Friday, July 10, 2009

The Pastoral Provision comes to Prince Edward Island, Canada

Meet the priest—and his family
Written by Katie Engelhart
Macleans
Thursday, July 9, 2009


A Prince Edward Island man is set to become the province’s first married Catholic priest. Martin Carter, a former Anglican clergyman, will be admitted to the Catholic priesthood in August. Currently, the Roman Catholic Church does not support the ordination of married men. P.E.I. Bishop Vernon Fougere explains that Carter, who is married and has three sons, “had to petition the Holy Father—the Pope—for permission”; the whole process took almost four years. And Fougere stressed that Carter’s case was exceptional: “In the Catholic Church, we do not ordain married men. [This] does not mean that permission will be given tomorrow to every married man to be ordained.”

Still, Timothy Scott, a Catholic priest who is also president of St. Joseph’s College in Edmonton, says that the ordination of married men has been happening for 15 or 20 years—but “quietly.” And, Scott says, there’s a catch. The exception to the Church’s rule of celibacy for priests is only made for men who were priests or ministers in other Christian denominations—Anglican or Lutheran, for example—and then converted to Catholicism. A man who is born Catholic and later marries can never become a priest. “It’s a bit confusing,” he concedes. And every case needs the approval of the Vatican.

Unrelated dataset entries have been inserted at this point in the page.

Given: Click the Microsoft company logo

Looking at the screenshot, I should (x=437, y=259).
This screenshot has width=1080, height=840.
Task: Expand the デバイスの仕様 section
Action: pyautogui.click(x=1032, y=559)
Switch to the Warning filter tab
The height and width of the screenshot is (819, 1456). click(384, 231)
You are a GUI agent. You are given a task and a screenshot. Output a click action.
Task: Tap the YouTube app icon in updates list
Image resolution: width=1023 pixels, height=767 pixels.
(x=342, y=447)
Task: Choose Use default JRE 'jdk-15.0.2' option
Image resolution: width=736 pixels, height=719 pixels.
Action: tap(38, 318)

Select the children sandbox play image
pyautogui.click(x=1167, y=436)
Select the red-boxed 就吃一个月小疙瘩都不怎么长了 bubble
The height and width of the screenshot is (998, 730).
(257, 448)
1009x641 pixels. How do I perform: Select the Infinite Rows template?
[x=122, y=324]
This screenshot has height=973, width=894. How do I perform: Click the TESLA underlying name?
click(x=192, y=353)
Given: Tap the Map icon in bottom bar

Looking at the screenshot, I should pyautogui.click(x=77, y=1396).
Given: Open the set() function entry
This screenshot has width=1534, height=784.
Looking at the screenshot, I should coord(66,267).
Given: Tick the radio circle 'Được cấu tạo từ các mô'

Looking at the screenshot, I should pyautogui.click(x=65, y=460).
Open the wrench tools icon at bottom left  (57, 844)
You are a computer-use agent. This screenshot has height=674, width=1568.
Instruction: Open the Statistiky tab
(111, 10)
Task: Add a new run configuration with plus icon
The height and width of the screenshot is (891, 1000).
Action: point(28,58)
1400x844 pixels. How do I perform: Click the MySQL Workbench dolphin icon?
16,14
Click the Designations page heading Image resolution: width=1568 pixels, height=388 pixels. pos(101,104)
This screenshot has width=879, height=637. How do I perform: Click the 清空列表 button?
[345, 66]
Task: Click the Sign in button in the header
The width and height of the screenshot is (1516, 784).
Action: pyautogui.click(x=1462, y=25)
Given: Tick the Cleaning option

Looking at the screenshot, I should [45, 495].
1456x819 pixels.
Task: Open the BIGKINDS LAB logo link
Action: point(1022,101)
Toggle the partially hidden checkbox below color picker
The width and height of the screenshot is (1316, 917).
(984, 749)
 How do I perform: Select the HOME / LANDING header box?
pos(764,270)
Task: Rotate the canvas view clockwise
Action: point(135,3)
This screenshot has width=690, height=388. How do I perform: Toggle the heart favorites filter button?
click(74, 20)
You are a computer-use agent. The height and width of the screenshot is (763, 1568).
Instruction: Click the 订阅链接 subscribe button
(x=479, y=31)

Scott says the conversion of Anglican priests to Catholicism is part of a broader trend among conservative Anglicans frustrated with their church’s more liberal practices. In particular, he says, many Anglicans disapprove of ordaining women and performing blessing services for homosexual couples, and so might be drawn to the more orthodox Roman Catholic Church. So what do the the members of Charlottetown’s St. Pius X parish think of their recently converted priest? “I have not done a survey, but the people I have spoken to in the shopping malls are elated that this can happen in the Catholic Church,” claims Bishop Fougere. “A lot of people see the Church as being very rigid, but that is not always the case.”